Naos, galeones, galeras, galeazas, bajeles, pataches, urcas, pinazas... Pocas nomenclaturas proyectan un efecto tan fascinante como los sustantivos de la náutica. La aventura siempre se ha hermanado con los sueños y con el salitre. Occidente no sería Occidente si Homero no hubiese puesto la embarcación de Ulises bajo el capricho de los dioses. O Jasón hubiese demostrado la soberbia de la Hélade, llegando a Asia Menor para arrebatarle a la Cólquida el vellocino de oro, el mismo que desde los Habsburgo encabeza las distinciones de la realeza europea.

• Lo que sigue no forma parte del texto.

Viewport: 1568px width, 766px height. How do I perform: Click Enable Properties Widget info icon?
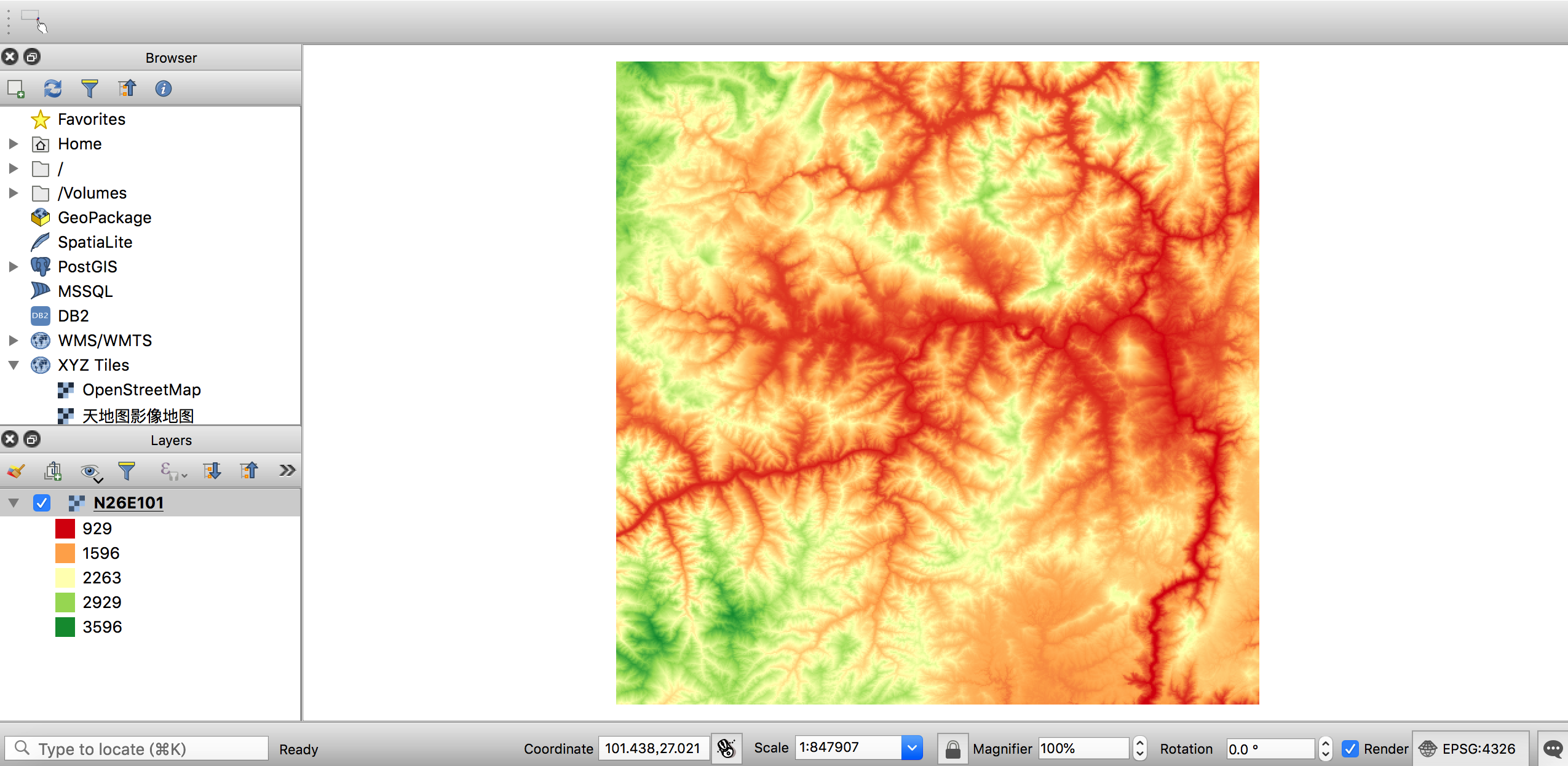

El barco encallado no siempre ha sido sinónimo de desastre. La Santa María se convirtió en el fuerte Navidad, muchísimo antes de que los padres Peregrinos nos dieran la coña con el Mayflower. Y Cortés mandó hundir, que no quemar sus naves porque en la conquista de México el extremeño no le admitía a sus hombres la política de las lentejas. Ahora sí. Un barquito varado la ha liado menuda. Un buque portacontenedores de pabellón panameño, pero al que le tocado a los japoneses hacer genuflexiones como acto de constricción. Y a decir por el ángulo de inclinación del tronco, también ellos han sentido que la cosa ha sido muy gorda. El tapón del mismísimo canal de Suez. Aquí no hay esclusas que valgan, sino castillos de arena, y una nave gigantesca panameña que paradójicamente y sin apasionamientos, parece decirle al otro canal: jódete.

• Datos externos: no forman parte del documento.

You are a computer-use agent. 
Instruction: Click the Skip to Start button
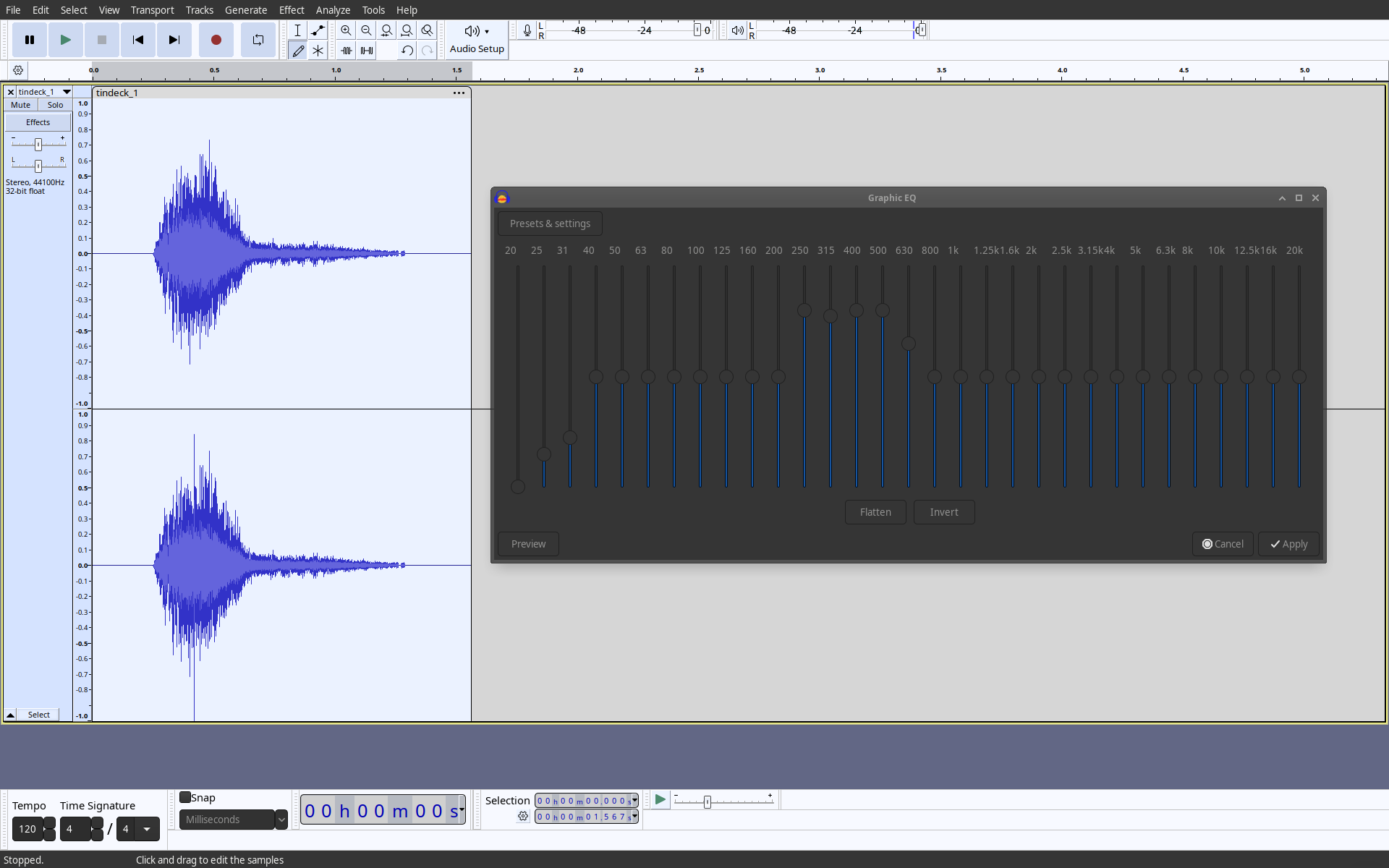(137, 40)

Después de que en los setenta la OPEP se hiciese tan famosa como el Watergate; después de fraguar Tormentas del Desierto y camelar armas de destrucción masiva, colocando las botas sobre la mesa de un ranchito texano; después de consentir que las monarquías del Golfo se erigiesen como los putos amos, resulta que tanto derramamiento de sangre se hubiese evitado empotrando una mastodóntica tranca en esa franquicia del mar Rojo. Con el portacontenedores en plan Espronceda -Asia a un lado y África, que no Europa, al otro- a Moisés no le habría sido necesario emular al gran Houdini para obviar la ira del faraón.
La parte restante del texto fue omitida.